You mention that you will book, if you are certain of your dates, then book as soon as possible. Every day you delay, could cause the price to rise. Amtrak, like most hotels & airlines, increases the price for a room as the train sells out. But be certain of your dates, as cancelling will result in a 10% penalty if you cancel outright and ask for a refund. If you ask for a future credit, then you will get 100% of your money back, provided that you cancel prior to 7 days before the start of your journe.


----------



## trainrider623 (Jan 15, 2005)

Wow! It looks like I will have alot of fun on this train.

Thanks for the advice! I will book ASAP. I will have on carry-on and so will the person I am traveling with. Unfortunately I will not see the stretch in NY as I live in PA. I am glad to hear that the lounge is nice as I will probably be too excited to sleep so I will hang out there.

Fully-cooked to order for Breakfast eh? Thats really nice. How's the food? I hope it's good.

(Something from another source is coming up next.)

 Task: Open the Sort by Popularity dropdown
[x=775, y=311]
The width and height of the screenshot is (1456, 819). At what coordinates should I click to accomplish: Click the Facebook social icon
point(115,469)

I am looking forward to my trip even more now that I have heard what you two have told me.

Thanks again!

Adam


----------



## dh127 (Jan 16, 2005)

I took the Lakeshore from Chicago to Buffao and back last year just before Memorial Day. It left Chicago an hour late. I think the explanation was they were waiting for the crew to arrive from Toledo. I thought they crew would be based in Chicago, but I guess I was wrong. They didn't have a dining car going east, but did have a lounge car further forward, and there was another car that had a lounge counter further back in the train.

I was in a Viewliner that was destined for New York, and I believe up front were other cars destined for Boston. I had just gotten back to Chicago from taking the Texas Eagle down to Texas. I liked the Viewliner car more than the Superliner on the Texas Eagle, although I liked the lounge car and diner more on the Eagle.

Leaving Chicago at about 8:30, it was dark, so after going through Chicago, there wasn't a lot to see. I woke up somewhere around Cleveland the next morning, and I thought it was interesting going past Erie to see the plant where GE makes locomotives. The Viewliner cars were assembled at Hornell NY which is about 20 miles from where I was heading, and the car attendant's wife was from a town about five miles from there, so I had to drive down to look at the plant. For breakfast going east they had a choice of items in the lounge type car. I'm not sure it was a lounge. It had coach type seats on the rear end, with two on one side and one on the other, so I suspect it was some sort of business class car. There was a food service counter in the middle, and some tables in the front end. I know I walked through about five coach cars to see the other lounge, and it was arranged differently.

It was an hour or so late getting into Buffalo going east, but that means instead of getting off at about 6:30 AM, it was more like 7:30 or 8:00 AM. That didn't bother me at all.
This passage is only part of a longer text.